By a 10 percent margin, voters in Albuquerque, N.M., defeated a ban on late-term abortions Tuesday in a municipal election.
Voters rejected the measure 55 percent to 45 percent. Labeled the Pain Capable Unborn Child Protection Ordinance, if passed, it would have banned abortions after 20 weeks gestation in the womb, the point at which pre-born babies have been shown to feel pain. Exceptions would have been made for women who face medical emergencies that require a termination of their pregnancies.
This measure successfully made its way onto the ballot after pro-life groups in the city campaigned to gather more than 12,000 signatures in 20 days during the summer, forcing the local city council to either immediately decide on the 20-week ban or put it up for a ballot vote.
A September poll by the Albuquerque Journal showed that 54 percent of the city's adult residents supported the measure. If the vote had passed, the southwestern city would have been the first in the nation to have a municipal abortion ban.
Dana Cody, executive director for the Life Legal Defense Foundation, noted in a statement shared with The Christian Post on Tuesday, that the "Albuquerque municipal election is one that carries national import, because Albuquerque is home to the largest late-term abortion clinic in the nation."
Nancy Northup, president and CEO at the Center for Reproductive Rights, celebrated the outcome and asserted in a statement that, "bans on abortion at 20 weeks are as dangerous as they are unconstitutional, coming at a point at which a woman is just receiving the results of critical tests to determine the health of her pregnancy-and potentially the presence of life-threatening fetal abnormalities."
This vote comes days after Live Action, a pro-life advocacy group, released an undercover video that exposes the practices at an Albuquerque abortion clinic.
In the video, a woman working undercover for Live Action, calls Southwestern Women's Options to inquire about an abortion at 25 weeks.

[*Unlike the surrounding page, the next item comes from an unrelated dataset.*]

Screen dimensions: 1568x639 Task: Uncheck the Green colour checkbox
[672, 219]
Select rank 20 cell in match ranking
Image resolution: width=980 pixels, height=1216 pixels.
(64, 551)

The cost, she is told, is $8,000. For each week she waits, the cost increases by $1,000.
The video then shows the undercover investigator, now 27 weeks pregnant, at her appointment asking the abortionist, Dr. Carmen Landau, if she has done the procedure before on women at 27 weeks, she answers in a hushed voice, "yeah, lots."
Landau then explains that "people come from all over the country and all over the world to our clinic, because in most places you cannot get an abortion after 24 weeks."
Troy Newman, president of Operation Rescue, a leading pro-life group in the country that helped get the ordinance on the Nov. 19 ballot, told Reuters that targeting local city governments, as opposed to state governments, could be a new strategy for having stricter abortion laws passed in the country.
"It is a new strategy. There is more than one way to close an abortion clinic," Newman said. "If you can't get anything done in a state legislature […] you look at what is going on in a city. They say all politics is local. This is a great example of that."
Newman told The Washington Post in a recent article that pro-life groups are always open to trying new methods to get their message across. "Sometime in the state houses we're not getting what we want," Newman said. "But on a more local level, people are more concerned about their problems in a city than they are in the state legislature. [...] We've always been innovative in trying new strategies."